▶ **DATA TO USE**:
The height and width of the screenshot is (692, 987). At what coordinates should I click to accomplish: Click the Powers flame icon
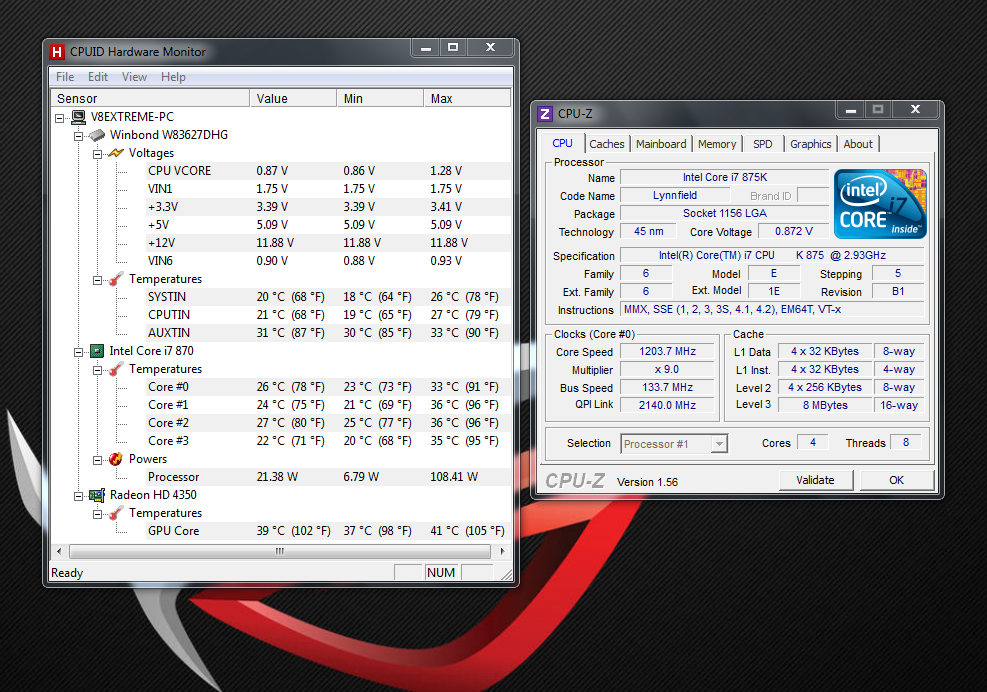click(116, 459)
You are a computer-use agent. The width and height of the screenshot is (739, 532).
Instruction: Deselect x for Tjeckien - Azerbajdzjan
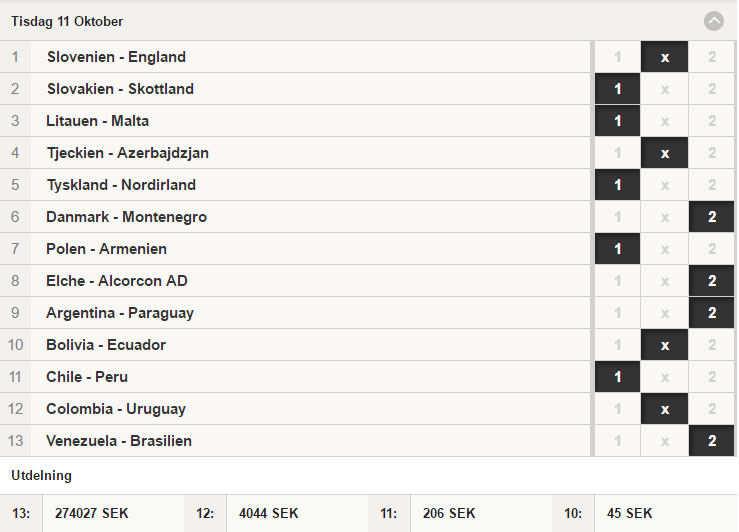coord(665,153)
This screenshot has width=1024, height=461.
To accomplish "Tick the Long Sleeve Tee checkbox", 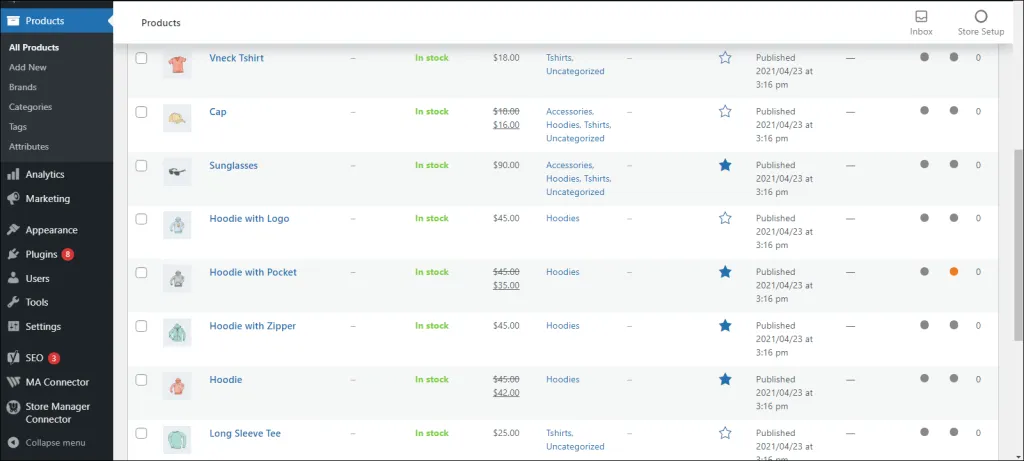I will coord(141,433).
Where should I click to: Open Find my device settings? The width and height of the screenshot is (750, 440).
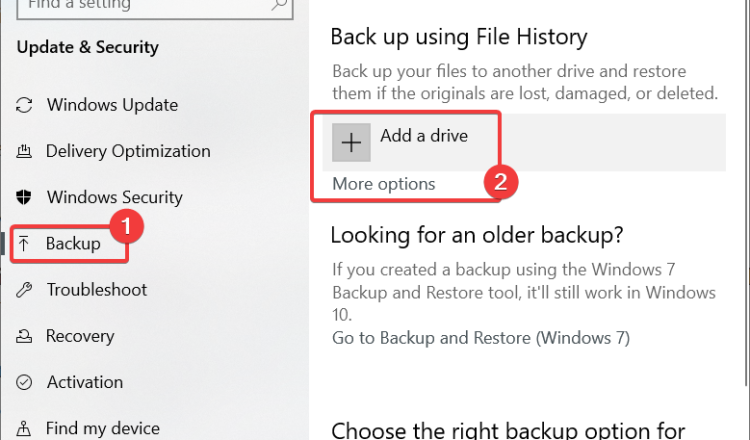[x=102, y=429]
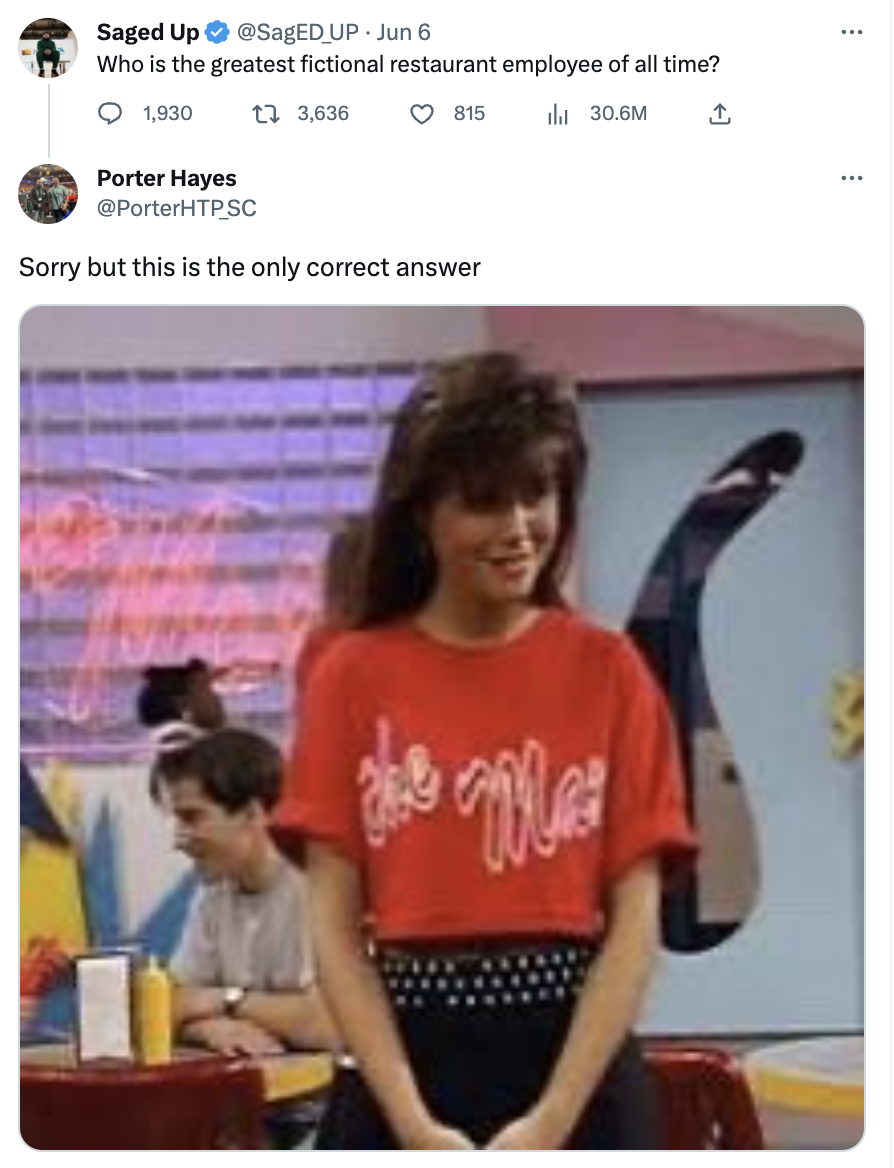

▶ **WORK TASK**: Return, exactly as they stand, the lines from the opening line of the listing through the line with "You are a computer-use", both ends counted, and no pictures.

▶ **RESULT FOR THIS EXERCISE**:
The height and width of the screenshot is (692, 987). At what coordinates should I click to accomplish: Click the Powers flame icon
click(116, 459)
You are a computer-use agent. The width and height of the screenshot is (739, 532).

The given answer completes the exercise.